Top

IFJ Likes

Future Car Park, Hangzhou

Daniel Statham Studio, London
Lead architect: Ar. Daniel Statham

Located in the central CBD of Hangzhou, the Future Car Park spanning 30,740 sq. m. is a vertical parking complex that combines automated parking technology with green public spaces, generating a capacity of 500 parking spaces for electric and non-electrical vehicles. This comprises a series of futuristic towers, where cars are stacked by the lift and stacking system. The towers grow upwards into a connected roof form, accommodating entertainment facilities and roof gardens. The Future Car Park allows people to commute to urban hubs while bringing together the latest automated parking technology, public space, event space, and hanging gardens for the public.

Craft Not Carbon, London

(Udaipur and Frome) and Xylotek
Lead engineer: Steve Webb
Lead architects: Ar. Ananya Singhal and Ar. Jonny Buckland

As part of the 2023 London Festival of Architecture, a new timber and bamboo pavilion designed by UK-based multi-disciplinary engineering practice Webb Yates Engineers, with Anglo-Indian architecture practice Studio Saar and timber specialists Xylotek was erected in London’s Crystal Palace Park. Titled ‘Craft Not Carbon’, the pavilion is a timber-framed structure with a woven bamboo canopy that provides a temporary community hub for the festival’s duration.

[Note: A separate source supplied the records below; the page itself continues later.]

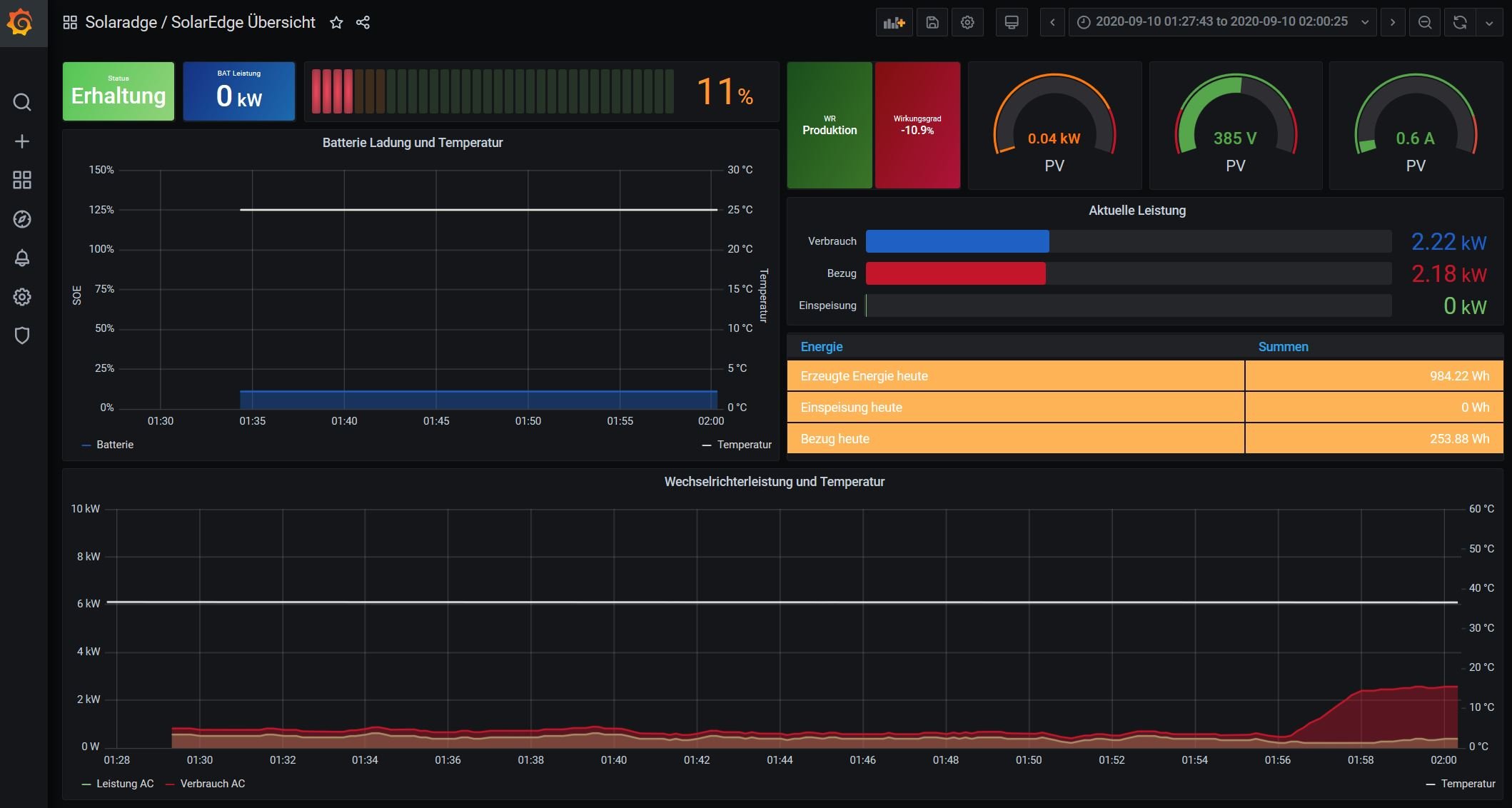Click the Solaradge folder breadcrumb
This screenshot has width=1512, height=808.
point(121,22)
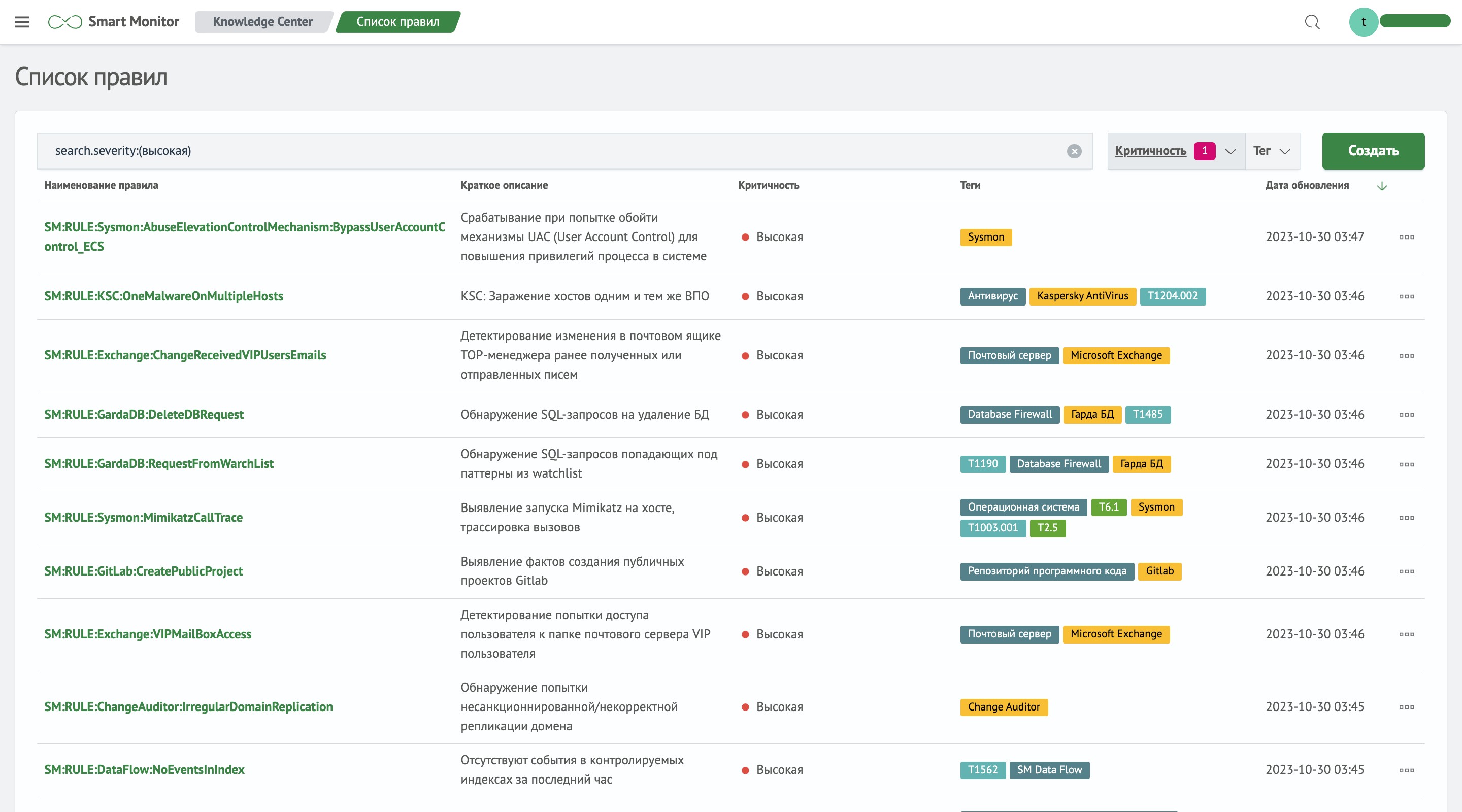Go to Knowledge Center breadcrumb tab
This screenshot has width=1462, height=812.
coord(262,22)
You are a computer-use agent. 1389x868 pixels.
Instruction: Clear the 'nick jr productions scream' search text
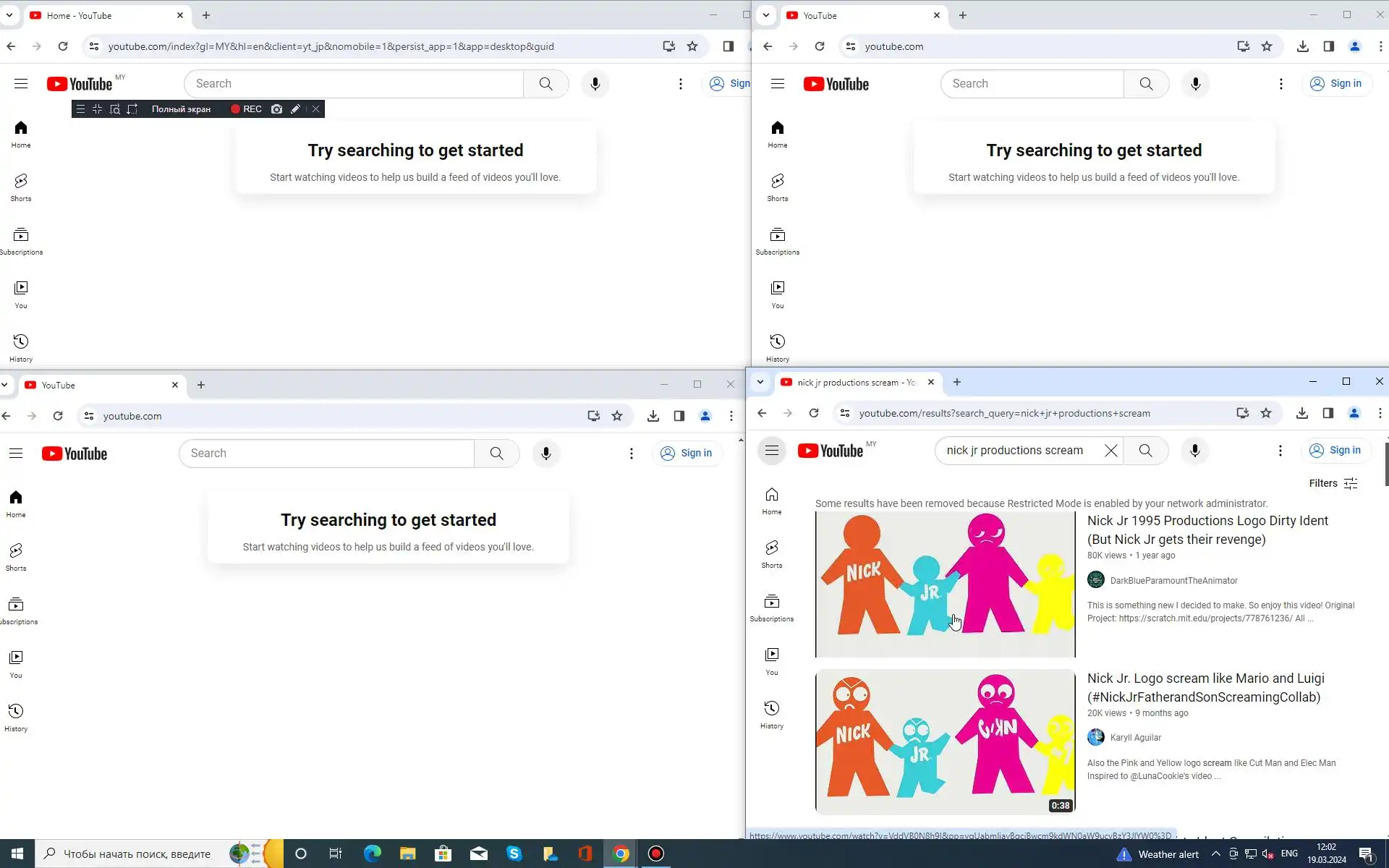pyautogui.click(x=1110, y=451)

The Garden Library for Refugees and Migrant Workers, Tel Aviv

Yoav Meiri Architects, Tel Aviv
Lead architect: Ar. Yoav Meiri
Photography: Y. Meiri, R. Kuper, T. Rogovski

The Garden Library for Refugees and Migrant Workers was founded in 2010 as a social-artistic urban community project. The Library is intended for migrant communities in Israel such as construction workers, farm workers, caregivers of the ailing and elderly, and refugees from Third World countries. All migrants opposite of integrated and naturalized are invited, such as temporary, deprived of housing, their provisional work permits pending, and are constant candidates for wandering and expulsion. They are foreign not only in origin, culture, and language but also in society.